Illustration of the local search process.
Figure 4.
Illustration of the local search process.
3.5. Perturbation Mechanisms
The main purpose of the perturbation process is to obtain a large number of random solutions through some transformation. Each neighborhood structure needs to find a balance between sufficiently perturbing the current solution and retaining the better-quality part of the current solution, thus expanding the search space of the current solution and avoiding falling into a local optimum. As shown in
Figure 5, the perturbation frequency of the traditional variable neighborhood search algorithm is too high, so the algorithm cannot thoroughly search the current neighborhood solution and jump into another neighborhood structure, and the objective function changes accordingly. Because the randomly generated neighborhood solution deviates significantly from the original neighborhood solution after perturbation, the search for the current neighborhood solution is not comprehensive enough. Therefore, the target value of the currently generated neighborhood solution is set to infinity by the improved variable neighborhood search algorithm when no optimal solution is found after Y consecutive iterations of the current neighborhood structure, and the newly generated neighborhood solution will replace the neighborhood solution with the infinite target value and be passed down during the next traversal of the operation operator. Eventually, an optimal local solution with good quality will be obtained again while speeding up the algorithm by continuously seeking and replacing different neighborhood structures.
3.6. IVNS Procedure
The specific procedure of the proposed IVNS algorithm is shown in
Figure 6. First, a feasible initial solution is generated by the C–W algorithm, the set of neighborhood structures is defined, the parameters are initialized, and then the main algorithm is passed in.
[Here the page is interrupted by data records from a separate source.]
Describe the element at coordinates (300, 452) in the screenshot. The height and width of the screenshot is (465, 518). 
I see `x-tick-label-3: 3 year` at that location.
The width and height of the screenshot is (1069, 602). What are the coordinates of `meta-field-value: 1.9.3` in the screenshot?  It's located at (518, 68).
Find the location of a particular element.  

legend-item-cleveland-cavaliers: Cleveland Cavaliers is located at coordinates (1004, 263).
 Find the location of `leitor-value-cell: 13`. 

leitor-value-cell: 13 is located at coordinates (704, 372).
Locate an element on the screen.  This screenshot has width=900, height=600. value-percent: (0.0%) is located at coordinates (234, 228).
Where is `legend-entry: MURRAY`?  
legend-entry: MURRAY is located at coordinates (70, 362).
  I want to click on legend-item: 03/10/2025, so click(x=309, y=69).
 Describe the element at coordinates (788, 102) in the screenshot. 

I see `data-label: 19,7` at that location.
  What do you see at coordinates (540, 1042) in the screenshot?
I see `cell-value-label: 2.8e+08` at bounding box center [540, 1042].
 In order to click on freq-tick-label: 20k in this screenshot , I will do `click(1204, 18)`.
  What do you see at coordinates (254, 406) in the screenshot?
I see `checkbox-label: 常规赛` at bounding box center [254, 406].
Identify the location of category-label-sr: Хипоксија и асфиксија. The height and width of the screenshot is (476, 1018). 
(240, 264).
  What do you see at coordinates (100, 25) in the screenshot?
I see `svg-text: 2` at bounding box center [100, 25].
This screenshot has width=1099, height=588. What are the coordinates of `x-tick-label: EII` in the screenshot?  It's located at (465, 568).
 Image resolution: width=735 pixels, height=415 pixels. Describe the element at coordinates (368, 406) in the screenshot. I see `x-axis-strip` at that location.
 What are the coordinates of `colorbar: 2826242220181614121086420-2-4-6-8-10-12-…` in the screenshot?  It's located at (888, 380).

Second, each newly generated neighborhood solution is calculated and evaluated during the neighborhood search: the target value is updated and passed to the global optimum if the optimized solution is obtained; the target value is also updated if no optimized solution is obtained and a better infeasible solution is searched; if neither of the above occurs, there is no updated solution obtained in this iteration. Finally, the termination condition is determined, and the algorithm is terminated if the number of iterations reaches a given threshold.